(Collected data entries)
┌────────

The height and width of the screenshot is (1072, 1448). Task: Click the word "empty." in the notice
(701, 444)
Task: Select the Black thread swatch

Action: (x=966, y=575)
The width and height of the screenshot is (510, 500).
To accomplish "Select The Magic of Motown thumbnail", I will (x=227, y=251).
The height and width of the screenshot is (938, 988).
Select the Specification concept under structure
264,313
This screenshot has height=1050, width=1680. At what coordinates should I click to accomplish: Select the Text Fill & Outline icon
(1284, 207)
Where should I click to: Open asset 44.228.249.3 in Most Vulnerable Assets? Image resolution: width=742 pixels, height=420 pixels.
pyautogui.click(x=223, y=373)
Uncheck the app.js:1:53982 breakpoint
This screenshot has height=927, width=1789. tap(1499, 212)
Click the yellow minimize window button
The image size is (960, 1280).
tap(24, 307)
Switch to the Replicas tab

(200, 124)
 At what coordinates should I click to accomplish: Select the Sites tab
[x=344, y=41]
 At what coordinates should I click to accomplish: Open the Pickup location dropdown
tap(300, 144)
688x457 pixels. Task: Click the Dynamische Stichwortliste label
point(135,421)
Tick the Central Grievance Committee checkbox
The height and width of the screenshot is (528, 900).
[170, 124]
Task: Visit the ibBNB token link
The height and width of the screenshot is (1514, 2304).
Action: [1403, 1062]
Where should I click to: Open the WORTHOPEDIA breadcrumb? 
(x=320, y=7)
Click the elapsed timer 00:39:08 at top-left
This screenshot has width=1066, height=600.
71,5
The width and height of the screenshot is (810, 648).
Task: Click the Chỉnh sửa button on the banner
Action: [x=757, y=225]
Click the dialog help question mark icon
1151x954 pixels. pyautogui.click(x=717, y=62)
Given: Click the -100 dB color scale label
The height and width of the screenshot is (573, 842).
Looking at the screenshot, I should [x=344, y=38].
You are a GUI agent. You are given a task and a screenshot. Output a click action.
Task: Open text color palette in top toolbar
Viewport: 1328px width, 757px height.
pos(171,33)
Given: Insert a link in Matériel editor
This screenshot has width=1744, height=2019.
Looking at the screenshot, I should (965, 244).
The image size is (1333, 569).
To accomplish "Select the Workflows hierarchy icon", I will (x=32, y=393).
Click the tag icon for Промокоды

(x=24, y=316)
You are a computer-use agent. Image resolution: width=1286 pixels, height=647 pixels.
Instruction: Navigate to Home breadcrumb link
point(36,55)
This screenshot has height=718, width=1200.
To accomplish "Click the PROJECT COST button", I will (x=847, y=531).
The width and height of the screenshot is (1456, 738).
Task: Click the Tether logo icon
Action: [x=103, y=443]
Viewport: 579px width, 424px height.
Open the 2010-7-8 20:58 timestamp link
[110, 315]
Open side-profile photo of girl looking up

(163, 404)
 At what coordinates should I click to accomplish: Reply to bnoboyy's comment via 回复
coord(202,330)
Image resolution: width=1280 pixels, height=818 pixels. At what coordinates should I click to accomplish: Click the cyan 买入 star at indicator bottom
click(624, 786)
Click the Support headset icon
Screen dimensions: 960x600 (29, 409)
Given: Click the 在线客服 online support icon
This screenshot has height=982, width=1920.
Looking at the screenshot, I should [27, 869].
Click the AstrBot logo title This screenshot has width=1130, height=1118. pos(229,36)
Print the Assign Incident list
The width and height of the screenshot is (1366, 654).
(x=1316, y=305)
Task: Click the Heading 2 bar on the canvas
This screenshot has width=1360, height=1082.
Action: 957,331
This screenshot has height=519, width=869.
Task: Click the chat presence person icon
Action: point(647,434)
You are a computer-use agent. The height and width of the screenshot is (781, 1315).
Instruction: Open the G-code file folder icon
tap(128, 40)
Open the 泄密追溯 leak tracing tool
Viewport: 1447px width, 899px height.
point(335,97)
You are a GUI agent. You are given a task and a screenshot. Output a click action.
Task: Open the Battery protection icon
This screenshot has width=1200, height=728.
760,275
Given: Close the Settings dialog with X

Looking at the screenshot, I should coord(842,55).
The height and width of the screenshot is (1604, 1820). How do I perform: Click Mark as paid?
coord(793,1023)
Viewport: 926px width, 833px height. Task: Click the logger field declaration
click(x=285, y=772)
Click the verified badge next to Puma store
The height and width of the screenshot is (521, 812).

└────────

_EXERCISE GOAL:_
Only lines holding the word "computer" are wanted, so copy each of them from the records above.

_SOLUTION FOR THIS EXERCISE:_
You are a computer-use agent. Image resolution: width=1286 pixels, height=647 pixels.
You are a computer-use agent. The height and width of the screenshot is (781, 1315).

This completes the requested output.